| WORK TO COMPLETE |
Would you please give the entries again word for word, with no images in your copy?

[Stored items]
== Segment start ==
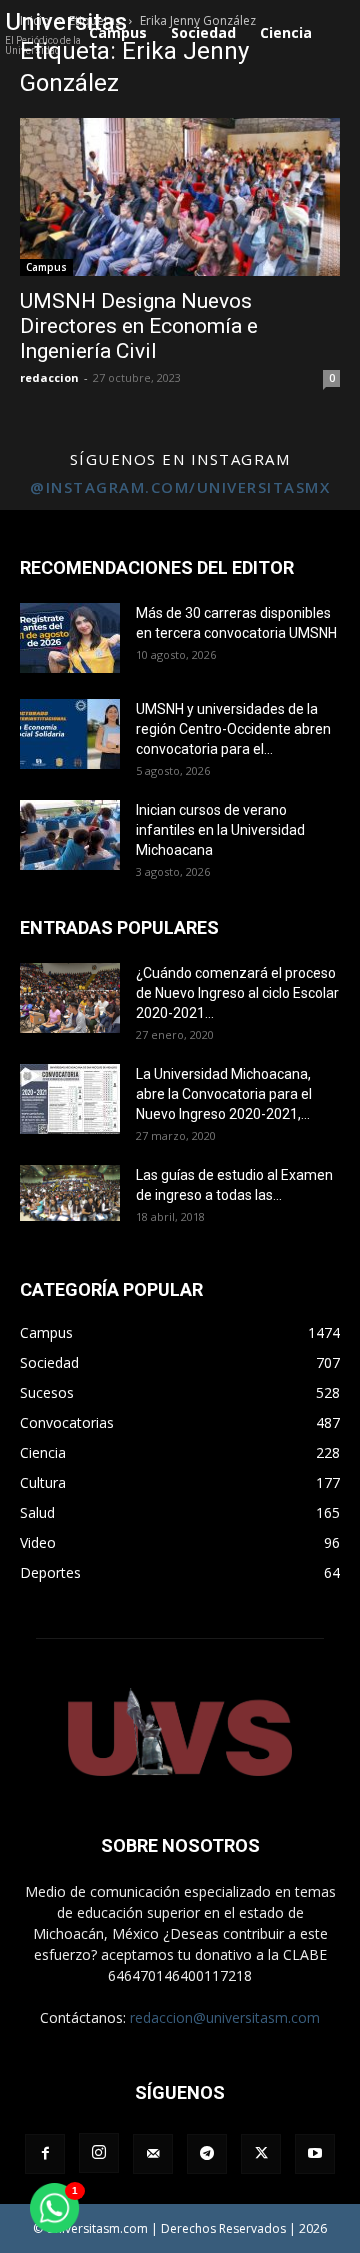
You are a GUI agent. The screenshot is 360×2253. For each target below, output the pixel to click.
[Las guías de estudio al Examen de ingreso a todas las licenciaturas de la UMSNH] (70, 1193)
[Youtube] (315, 2154)
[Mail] (153, 2154)
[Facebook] (45, 2154)
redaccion (49, 377)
== Segment end ==
| EXERCISE SOLUTION |
You are a GUI agent. The screenshot is 360×2253. For each target below, output the pixel to click.
[Las guías de estudio al Examen de ingreso a todas las licenciaturas de la UMSNH] (70, 1193)
[Youtube] (315, 2154)
[Mail] (153, 2154)
[Facebook] (45, 2154)
redaccion (49, 377)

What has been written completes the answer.